Robert E. Coker is the senior vice president, public affairs for U.S. SugarCorp.

Scapegoating an industry that is south of the lake may further the political agenda for some, but it doesn't help lower the water.

Sugar farmers in the Everglades Agricultural Area (EAA) understand that we farm in an environmentally sensitive area between Lake Okeechobee and the Everglades, and we are dealing with issues that relate to our farming activities and their impact on the natural system.

However, it is not fair to make us the scapegoat for every environmental problem in South Florida. More importantly, scapegoating distracts attention from the need to support real corrective actions regarding Lake Okeechobee, water quality, flood control and water storage in this huge system that begins in Orlando.

Here are some facts:

Some 95 percent of the water flowing into Lake Okeechobee comes from the north. Heavy rainfall north of the lake, combined with the drainage required by extensive development in Central Florida, have produced this year's high water levels in Lake Okeechobee. Farmers don' t contribute to or benefit from these high levels. We support a return to lower lake levels as soon as possible.

Rather than expensive and ineffective stopgap measures, the most logical remedy is to proceed with the $8.4 billion Comprehensive Everglades Restoration Plan (CERP), which provides for major storage and cleaning of this water from the north. Scapegoating an industry that is south of the lake may further the political agenda for some, but it doesn't help lower the water.

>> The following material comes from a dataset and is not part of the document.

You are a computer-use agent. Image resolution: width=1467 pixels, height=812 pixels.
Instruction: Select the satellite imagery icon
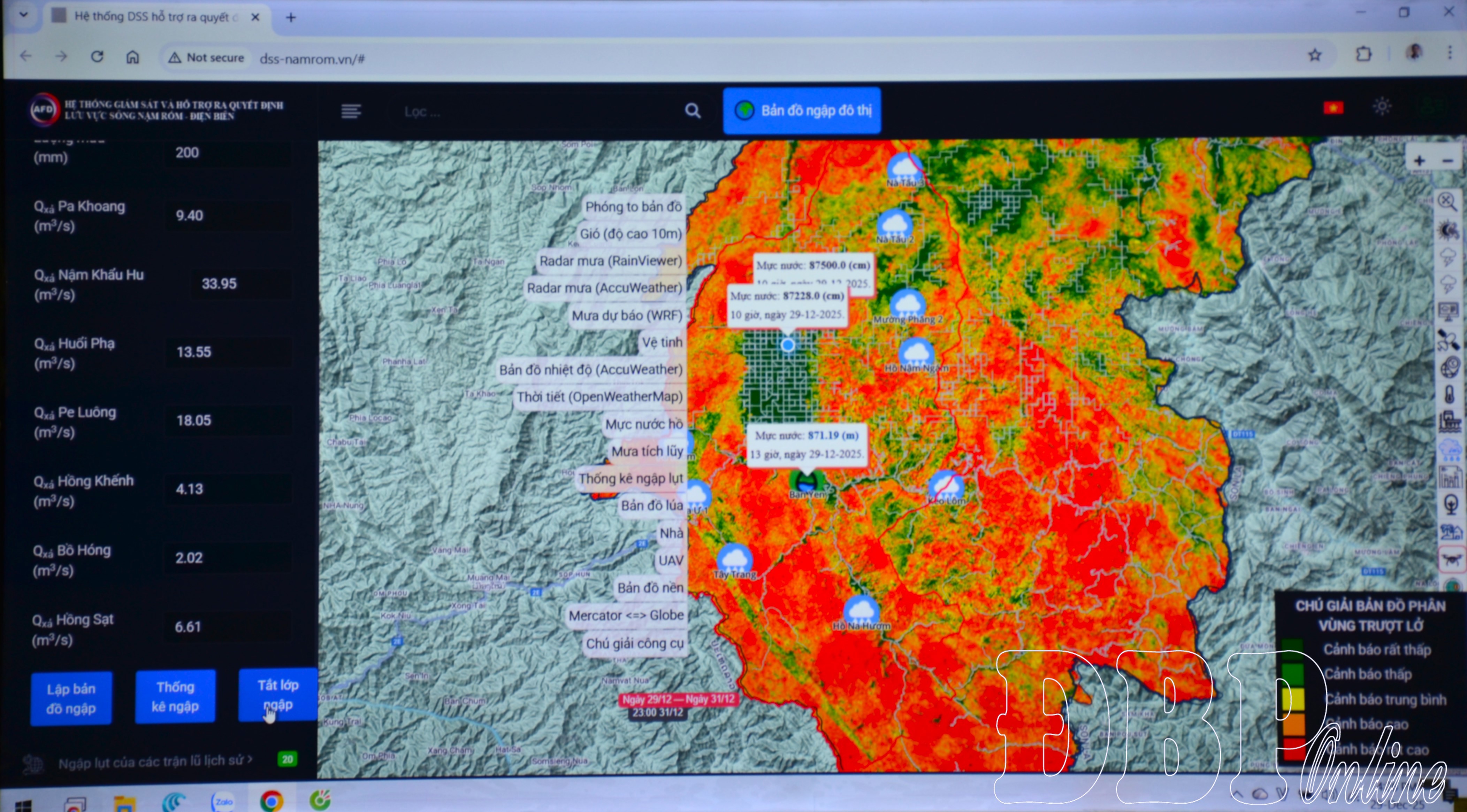coord(1448,340)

Likewise, the recent heavy discharges down the St. Lucie and Caloosahatchee rivers are the result of the overall water management system of the 16 counties from Orlando south. The system is overworked, and it cannot be managed exclusively for any single area — not for Martin or St. Lucie County, not for the Everglades Agricultural Area, not for the smaller lakes
north of Lake Okeechobee, and not for the Gulf Coast. We are all in this together.

Quality of the water is also a region-wide issue. Water entering the lake from the northern tributaries can range as high as 700 parts per billion phosphorous. Farm water from the south accounts for only 5 percent of lake inflow and is one of the cleanest sources of lake water at 112 ppb phosphorus.

One major problem is the huge "mud zone" of sediment in the lake, starting at the entry point of the Kissimmee River and ranging southward to a point just west of the lock that sends water east to the St. Lucie River. Some blame sugar farmers for this as well, but in fact no one believes you can pump mud uphill. A project to clean water from this mud zone is high on the CERP list and farmers south of the lake support this effort.

Perhaps the oddest example of scapegoating came when some Treasure Coast residents wrongly blamed sugar farmers for the supposed delay in the Indian River Lagoon Project. In fact, there was no delay. The project could not have been authorized this year anyway because there was no Water Resources Development Act (WRDA) in Congress in 2003.

The IRL Project is the first CERP project to be reviewed for authorization, so the Army Corps of Engineers wants it to have the best possible chance to be authorized and to be successful. The Corps reported to the Everglades working group in Florida this month that it expects the Indian River Lagoon project to be included in the 2004 WRDA legislation next spring.

Let there be no mistaking our position. The sugar industry supports the entire CERP, including the Indian River Lagoon Project.

Going beyond scapegoating into fantasy, some of these same people claim that the problems of the St. Lucie River estuary and the Everglades can be solved by purchasing the EAA. That is ludicrous.

The idea of buying all, or a large part, of the Everglades Agricultural Area has been analyzed numerous times, including by the Corps as part of the CERP process. Buying the EAA and engineering it to store water would cost tens of billions of dollars, would take longer to accomplish and would provide fewer benefits than what the CERP projects will provide.

Further, the EAA is more than farmland. The area contains seven cities, communities populated by as many as 40,000 people, several major state and federal highways, power plants, vegetable packaging factories, farms, homes, churches, hospitals, schools, prisons and other urban features. The land valuation alone would approach $50 billion. This is not a solution to solving the problems we face in Everglades restoration.

There is only one real solution for the St. Lucie River estuary system on the horizon, and that is the $8.4 billion CERP projects and the ongoing state, federal and private efforts to improve water flow and quality. Let us work together to resolve system-wide problems on a system-wide basis, as the state and federal governments now are doing. Scapegoating by extremists with political agendas doesn't help. Constructive support for these cooperative efforts is the answer.